Transcript
00:00 Hey. Welcome to the array methods exercise. I'm excited to teach you all about the methods that I use most with arrays and that is map filter and reduce. And reduce a little bit less now that we have really good, for loops with the for of, syntax. We didn't always have that.
00:17 Reduce was a lot more useful, before that showed up. But now, I find myself using for of loops a lot more. But, reduce is still quite helpful. So, map, the basic idea of that is to take an array and map it to another array that has all the same or has each entry of that original array mapped to some other value. So here's an example of that.
00:37 You got your numbers. You're going to map those to the times two of each one of those numbers. So one, two, three, now that's two, four, six. And then filter is, a way to take an array and remove some items from that array and get a result of, those items. So here's the even numbers of those items.
00:54 We're gonna use the modulus operator. So n modulus two equals zero. That will tell you whether or not that number is zero or is, even. And so if it is, if this value if this expression returns true then, that gets included in the new array that's being created. So we'll talk about that and that's gonna be great.
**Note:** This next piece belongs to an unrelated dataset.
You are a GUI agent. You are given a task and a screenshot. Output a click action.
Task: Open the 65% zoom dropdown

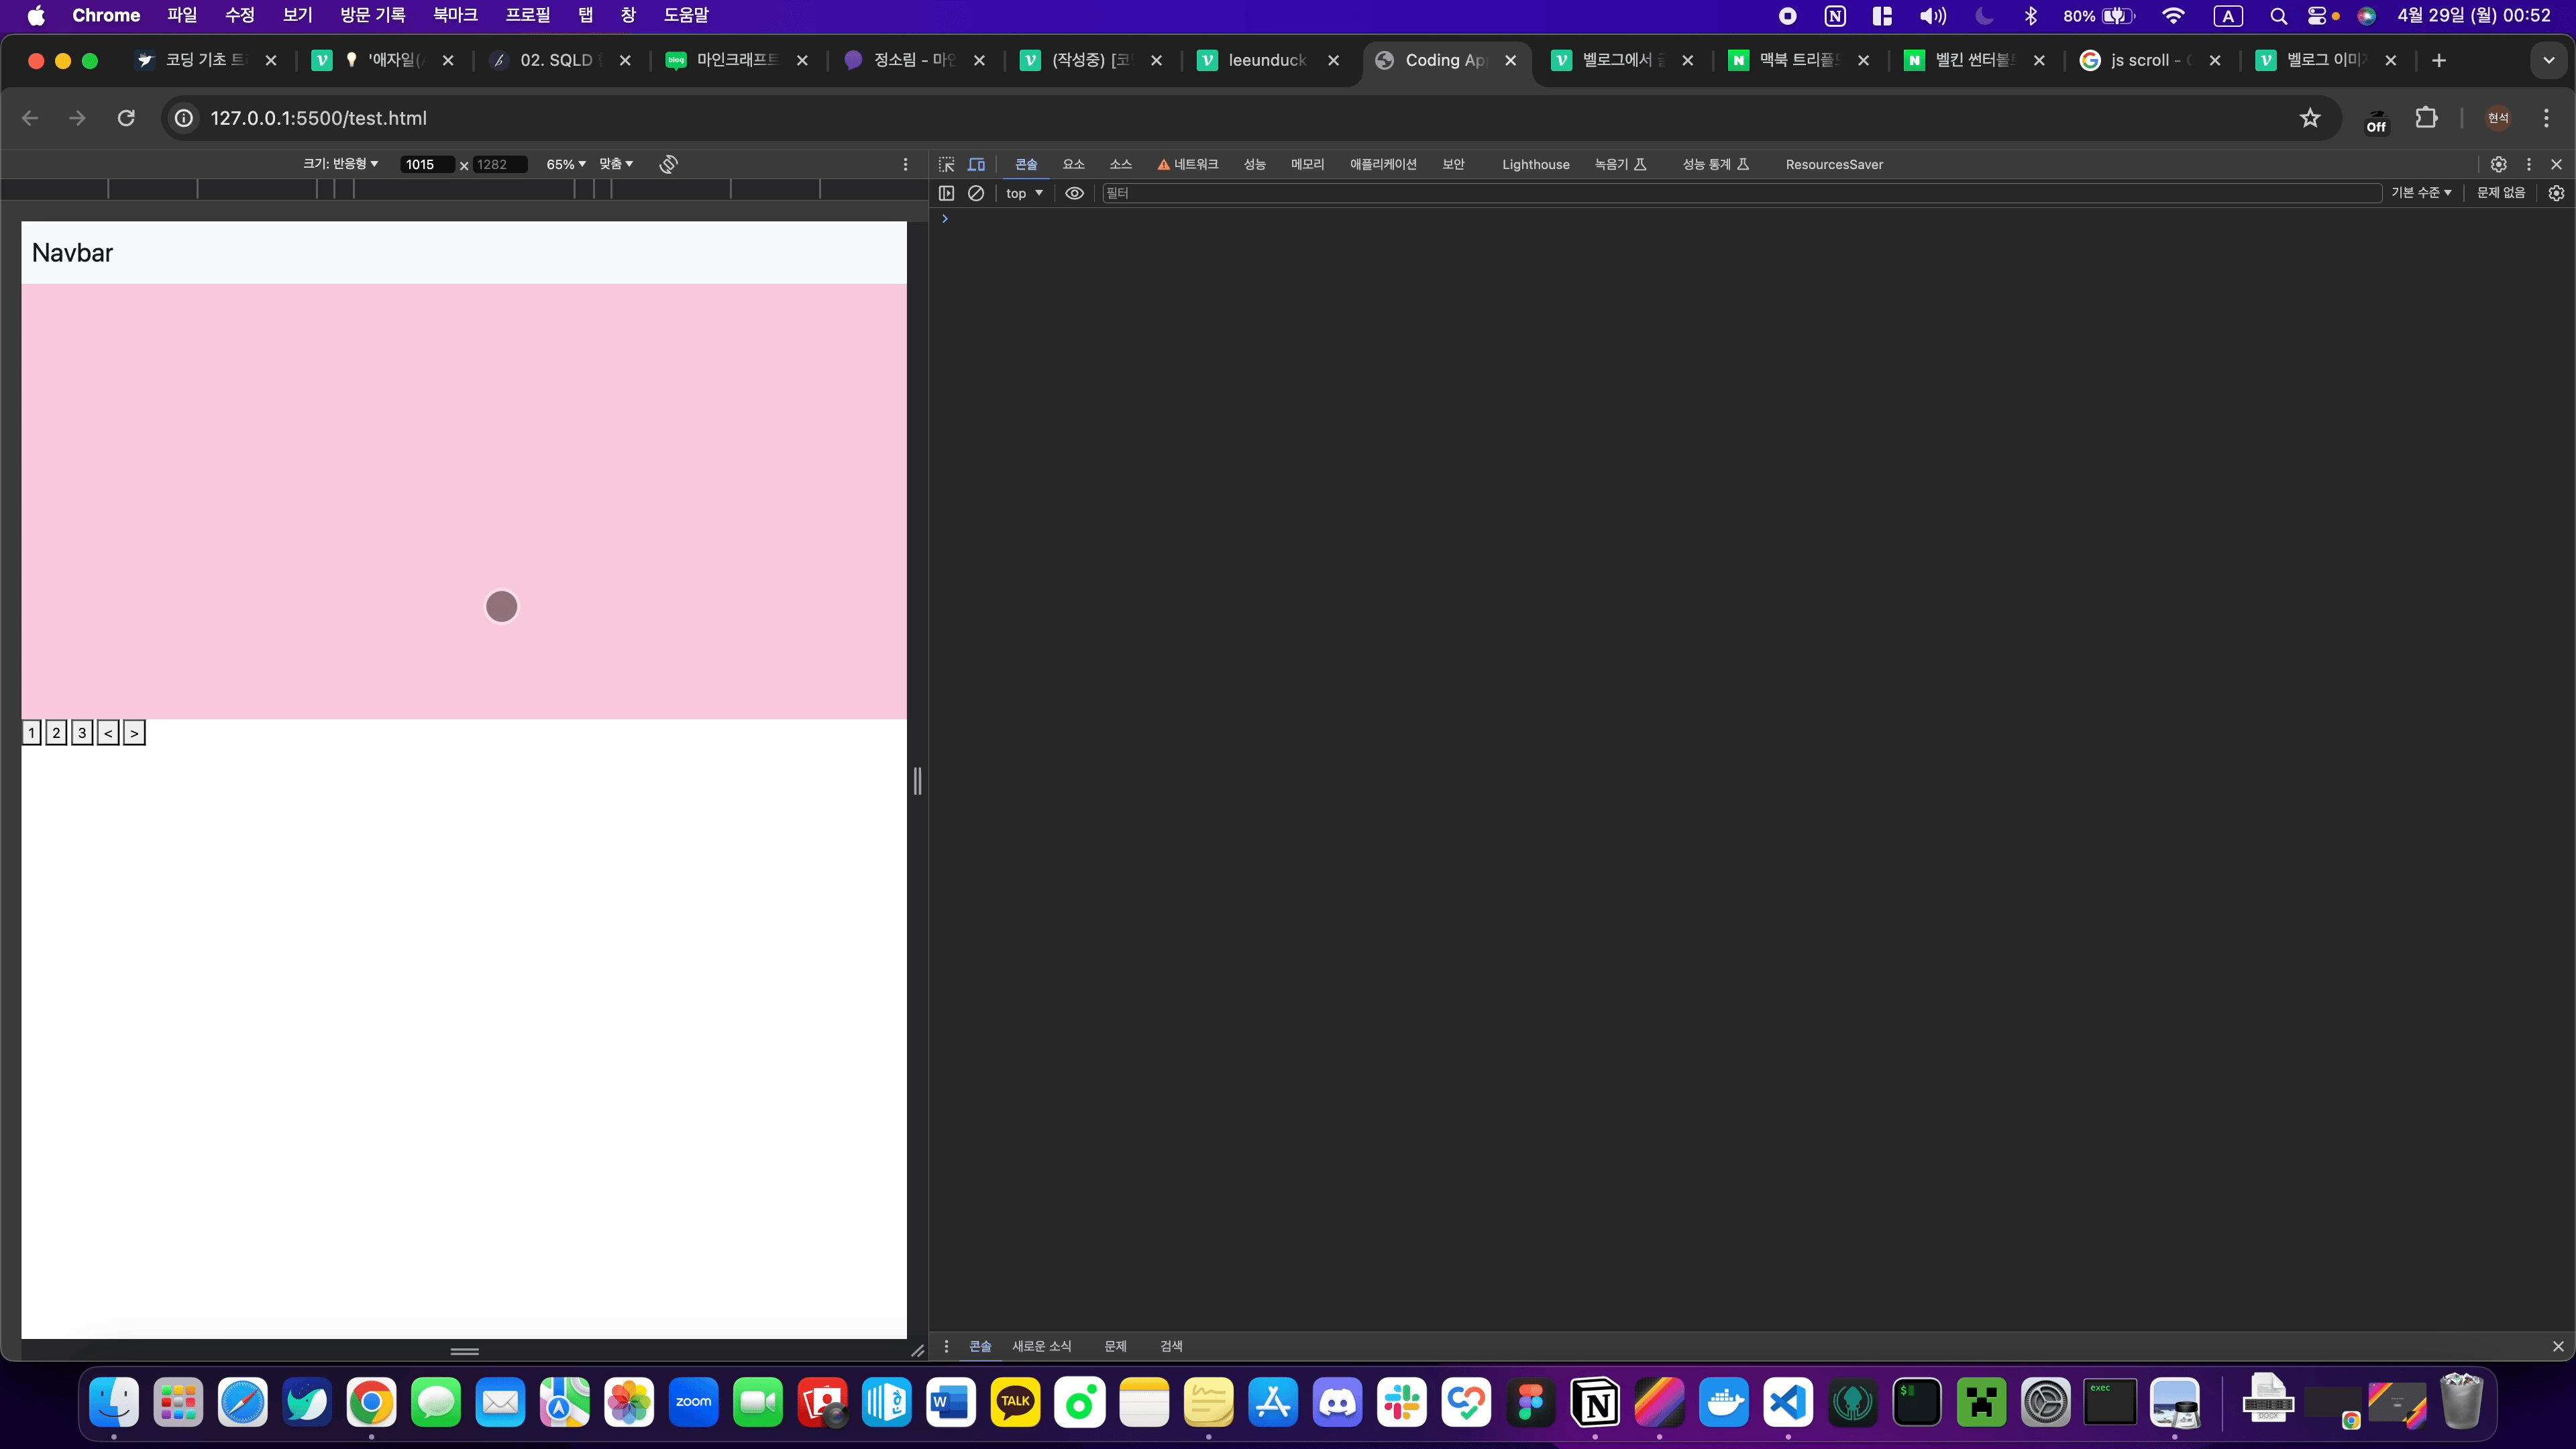[565, 164]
01:15 And then reduce is a little bit more complicated of these three and that involves this accumulator value. And so whatever, you return from this function is going to be set to the accumulator and then it'll call the function again for the next item in the array and continue doing that, until that accumulator is done going through all the items of the array and whatever that accumulator equals at the end is what your resulting number, value is. And so what that means is that your reduce can actually take an array and transform it into something completely different. Where map, just takes an array and gives you a new array and filter takes an array and gives you a new array. Reduce takes an array and turns it into anything else and you get a lot of control over that.
01:57 It's a little bit complicated but, it is pretty powerful and it's definitely useful. And then you can kinda mix and match all these things with chaining. So you can take these products, you filter on it, and then take the results of that, and you map on that, and then take the results of that, and then reduce on that. It's pretty cool. We're gonna talk about that too.
02:13 So I'm excited to have you join me for this exercise. Let's get into it.